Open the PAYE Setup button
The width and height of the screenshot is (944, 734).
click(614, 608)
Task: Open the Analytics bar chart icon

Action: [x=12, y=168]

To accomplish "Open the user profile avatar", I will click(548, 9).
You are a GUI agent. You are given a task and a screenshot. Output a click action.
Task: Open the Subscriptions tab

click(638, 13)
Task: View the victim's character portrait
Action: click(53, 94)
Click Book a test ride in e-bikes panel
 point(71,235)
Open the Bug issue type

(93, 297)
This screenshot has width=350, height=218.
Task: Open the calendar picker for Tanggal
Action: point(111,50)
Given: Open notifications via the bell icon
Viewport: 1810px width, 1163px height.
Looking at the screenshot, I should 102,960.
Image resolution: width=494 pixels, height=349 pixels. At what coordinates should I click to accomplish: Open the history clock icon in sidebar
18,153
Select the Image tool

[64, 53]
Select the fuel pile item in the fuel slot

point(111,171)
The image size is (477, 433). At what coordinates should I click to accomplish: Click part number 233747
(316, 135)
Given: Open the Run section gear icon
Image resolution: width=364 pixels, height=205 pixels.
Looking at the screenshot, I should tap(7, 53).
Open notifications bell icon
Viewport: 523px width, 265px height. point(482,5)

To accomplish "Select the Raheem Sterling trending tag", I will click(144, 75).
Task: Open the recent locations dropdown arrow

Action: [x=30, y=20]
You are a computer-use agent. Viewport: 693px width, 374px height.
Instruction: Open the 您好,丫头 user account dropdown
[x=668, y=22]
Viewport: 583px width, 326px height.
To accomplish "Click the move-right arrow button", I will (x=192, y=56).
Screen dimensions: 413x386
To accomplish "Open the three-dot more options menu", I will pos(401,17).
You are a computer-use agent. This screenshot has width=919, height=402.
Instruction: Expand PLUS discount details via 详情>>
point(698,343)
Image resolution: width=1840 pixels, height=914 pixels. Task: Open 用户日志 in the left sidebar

○ ○ ○

Output the lines of the rows above as a numbered list, skipping any blank lines.

1. Open the PAYE Setup button
2. The width and height of the screenshot is (944, 734).
3. click(614, 608)
4. Task: Open the Analytics bar chart icon
5. Action: [x=12, y=168]
6. To accomplish "Open the user profile avatar", I will click(548, 9).
7. You are a GUI agent. You are given a task and a screenshot. Output a click action.
8. Task: Open the Subscriptions tab
9. click(638, 13)
10. Task: View the victim's character portrait
11. Action: click(53, 94)
12. Click Book a test ride in e-bikes panel
13.  point(71,235)
14. Open the Bug issue type
15. (93, 297)
16. This screenshot has width=350, height=218.
17. Task: Open the calendar picker for Tanggal
18. Action: point(111,50)
19. Given: Open notifications via the bell icon
20. Viewport: 1810px width, 1163px height.
21. Looking at the screenshot, I should 102,960.
22. Image resolution: width=494 pixels, height=349 pixels. At what coordinates should I click to accomplish: Open the history clock icon in sidebar
23. 18,153
24. Select the Image tool
25. [64, 53]
26. Select the fuel pile item in the fuel slot
27. point(111,171)
28. The image size is (477, 433). At what coordinates should I click to accomplish: Click part number 233747
29. (316, 135)
30. Given: Open the Run section gear icon
31. Image resolution: width=364 pixels, height=205 pixels.
32. Looking at the screenshot, I should tap(7, 53).
33. Open notifications bell icon
34. Viewport: 523px width, 265px height. point(482,5)
35. To accomplish "Select the Raheem Sterling trending tag", I will click(144, 75).
36. Task: Open the recent locations dropdown arrow
37. Action: [x=30, y=20]
38. You are a computer-use agent. Viewport: 693px width, 374px height.
39. Instruction: Open the 您好,丫头 user account dropdown
40. [x=668, y=22]
41. Viewport: 583px width, 326px height.
42. To accomplish "Click the move-right arrow button", I will (x=192, y=56).
43. Screen dimensions: 413x386
44. To accomplish "Open the three-dot more options menu", I will pos(401,17).
45. You are a computer-use agent. This screenshot has width=919, height=402.
46. Instruction: Expand PLUS discount details via 详情>>
47. point(698,343)
48. Image resolution: width=1840 pixels, height=914 pixels. Task: Open 用户日志 in the left sidebar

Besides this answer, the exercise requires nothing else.